BANG ON A CAN CELEBRATES SUMMER 2015
With Concerts at The Noguchi Museum, Jewish Museum, & MASS MoCA
Plus the Annual Bang on a Can Marathon
Bang on a Can at the Jewish Museum:
June 9: Paul Miller aka DJ Spooky that Subliminal Kid
July 9: Todd Reynolds, violin
The “Artists at Noguchi” Series:
June 14: TIGUE
July 12: Florent Ghys, bass
August 9: JG Thirlwell
September 13: Ashley Bathgate, cello
June 21: Bang on a Can Marathon at the Winter Garden at Brookfield Place
July 15-August 1: Bang on a Can Summer Music Festival at MASS MoCA
Bang on a Can: www.bangonacan.org
New York, NY — Bang on a Can celebrates summer by showcasing the breadth of its adventurous curatorial vision with concerts in June and July at three visual art institutions – The Noguchi Museum and the Jewish Museum in New York City, and the Bang on a Can Summer Music Festival at MASS MoCA in North Adams, MA – in addition to its annual Bang on a Can Marathon at the Winter Garden at Brookfield Place in New York on June 21.
“From our very first Marathon concert in 1987 at Exit Art Gallery in Soho, Bang on a Can has found inspiration in the natural interaction that takes place when innovative music and visual art meet,” said Kenny Savelson, Executive Director of Bang on a Can. “Over many years, an important part of our curatorial aim has been to reach across disciplines to bring artists and audiences together and create a world where creative ideas may flow more freely.

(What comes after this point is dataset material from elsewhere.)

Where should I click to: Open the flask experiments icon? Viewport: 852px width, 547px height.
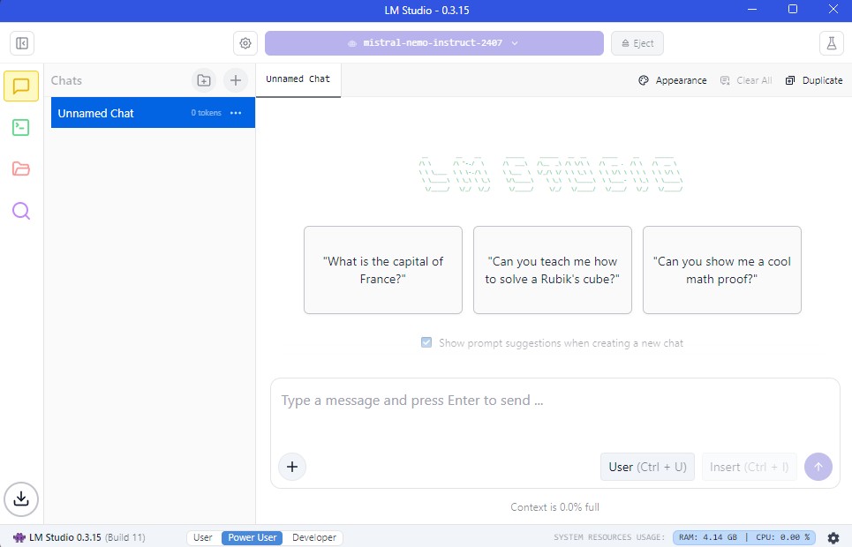(830, 43)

Each concert this summer will showcase music that interacts with art on various levels.”
Bang on a Can and the Jewish Museum continue their partnership to produce a series of dynamic musical performances at the Museum inspired by the Museum’s diverse slate of exhibitions with performances by Paul Miller aka DJ Spooky that Subliminal Kid (June 9, part of the free Museum Mile Festival) and violinist Todd Reynolds (July 9, tied to the Museum exhibition Repetition and Difference).
Bang on a Can and The Noguchi Museum continue their monthly summer concert series, held this year in the Museum’s indoor galleries on Sunday afternoons at 3pm, with four performances by TIGUE (June 14), Florent Ghys, bass (July 12), JG Thirlwell (August 9), and Bang on a Can All-Stars cellist Ashley Bathgate in music by Kate Moore (September 13); all concerts are free with Museum admission.

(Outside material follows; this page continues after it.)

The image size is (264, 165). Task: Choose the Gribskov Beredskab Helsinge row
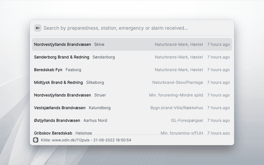pyautogui.click(x=132, y=132)
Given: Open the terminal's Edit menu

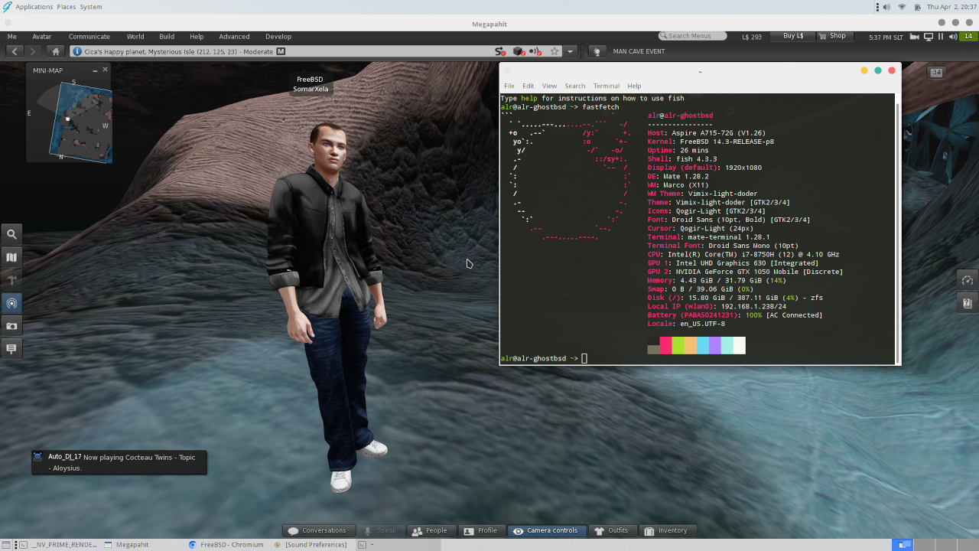Looking at the screenshot, I should click(528, 86).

On June 21 from 12-10pm, the annual Bang on a Can Marathon takes place at the Winter Garden at Brookfield Place, co-presented by Arts Brookfield and Lower Manhattan Cultural Council as part of the River To River Festival. From July 15 through August 1, the Bang on a Can Summer Music Festival takes over MASS MoCA for three weeks of musical utopia in the beautiful Berkshire Mountains in North Adams, MA, culminating with Bang on a Can Plays Art, a jam-packed, 8-day new music extravaganza from July 25 through August 1. For performance details, see www.bangonacan.org/events.
Bang on a Can at The Jewish Museum (For details: http://thejewishmuseum.org/calendar)
On June 9 as part of the annual Museum Mile Festival, composer / turntablist Paul Miller, also known as DJ Spooky, that Subliminal Kid, whose “ambitious, elaborate, often hypnotic soundscapes have been notable as much for their eclectic imagination as for their post-modern intellectualism” (Chicago Tribune), brings an art-party set to the streets of New York. What makes his DJing so powerful is the range of influences from which he draws his materials – old films, dance music, noise, world beats.
Now celebrating its 37th year, the Museum Mile Festival takes place on Tuesday, June 9, 2014, from 6-9pm. Festival attendees can walk the Mile on Fifth Avenue between 82nd Street and 105th Street while visiting nine of New York City’s finest cultural institutions, which are open free to the public throughout the evening.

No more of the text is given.